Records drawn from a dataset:
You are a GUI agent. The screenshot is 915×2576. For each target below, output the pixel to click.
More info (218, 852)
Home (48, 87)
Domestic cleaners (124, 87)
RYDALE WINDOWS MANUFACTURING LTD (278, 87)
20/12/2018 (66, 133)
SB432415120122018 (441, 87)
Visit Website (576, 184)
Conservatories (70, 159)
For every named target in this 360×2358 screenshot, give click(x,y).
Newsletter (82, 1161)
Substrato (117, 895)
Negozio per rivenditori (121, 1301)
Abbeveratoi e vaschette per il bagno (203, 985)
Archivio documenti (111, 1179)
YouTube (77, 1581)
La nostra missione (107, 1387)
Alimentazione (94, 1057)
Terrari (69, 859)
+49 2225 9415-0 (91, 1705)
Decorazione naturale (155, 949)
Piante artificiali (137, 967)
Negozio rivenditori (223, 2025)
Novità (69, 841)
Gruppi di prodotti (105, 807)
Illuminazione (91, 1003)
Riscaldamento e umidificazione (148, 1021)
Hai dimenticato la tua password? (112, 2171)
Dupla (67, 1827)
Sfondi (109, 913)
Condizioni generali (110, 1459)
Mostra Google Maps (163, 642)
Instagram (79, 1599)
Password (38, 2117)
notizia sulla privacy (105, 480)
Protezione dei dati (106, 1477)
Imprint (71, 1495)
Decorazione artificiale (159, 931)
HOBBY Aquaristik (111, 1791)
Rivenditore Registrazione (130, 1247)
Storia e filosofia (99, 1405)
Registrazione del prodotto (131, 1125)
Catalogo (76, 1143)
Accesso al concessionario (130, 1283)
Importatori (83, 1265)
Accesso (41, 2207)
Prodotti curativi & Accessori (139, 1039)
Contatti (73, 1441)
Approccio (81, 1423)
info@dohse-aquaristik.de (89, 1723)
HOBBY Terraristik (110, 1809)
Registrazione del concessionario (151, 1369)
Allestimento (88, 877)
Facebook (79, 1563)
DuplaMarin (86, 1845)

**What the exercise asks**
Write out every entry again exactly, please, with nothing missing.

**Task solution**
You are a GUI agent. The screenshot is 915×2576. For each target below, output the pixel to click.
More info (218, 852)
Home (48, 87)
Domestic cleaners (124, 87)
RYDALE WINDOWS MANUFACTURING LTD (278, 87)
20/12/2018 (66, 133)
SB432415120122018 (441, 87)
Visit Website (576, 184)
Conservatories (70, 159)
For every named target in this 360×2358 screenshot, give click(x,y).
Newsletter (82, 1161)
Substrato (117, 895)
Negozio per rivenditori (121, 1301)
Abbeveratoi e vaschette per il bagno (203, 985)
Archivio documenti (111, 1179)
YouTube (77, 1581)
La nostra missione (107, 1387)
Alimentazione (94, 1057)
Terrari (69, 859)
+49 2225 9415-0 (91, 1705)
Decorazione naturale (155, 949)
Piante artificiali (137, 967)
Negozio rivenditori (223, 2025)
Novità (69, 841)
Gruppi di prodotti (105, 807)
Illuminazione (91, 1003)
Riscaldamento e umidificazione (148, 1021)
Hai dimenticato la tua password? (112, 2171)
Dupla (67, 1827)
Sfondi (109, 913)
Condizioni generali (110, 1459)
Mostra Google Maps (163, 642)
Instagram (79, 1599)
Password (38, 2117)
notizia sulla privacy (105, 480)
Protezione dei dati (106, 1477)
Imprint (71, 1495)
Decorazione artificiale (159, 931)
HOBBY Aquaristik (111, 1791)
Rivenditore Registrazione (130, 1247)
Storia e filosofia (99, 1405)
Registrazione del prodotto (131, 1125)
Catalogo (76, 1143)
Accesso al concessionario (130, 1283)
Importatori (83, 1265)
Accesso (41, 2207)
Prodotti curativi & Accessori (139, 1039)
Contatti (73, 1441)
Approccio (81, 1423)
info@dohse-aquaristik.de (89, 1723)
HOBBY Terraristik (110, 1809)
Registrazione del concessionario (151, 1369)
Allestimento (88, 877)
Facebook (79, 1563)
DuplaMarin (86, 1845)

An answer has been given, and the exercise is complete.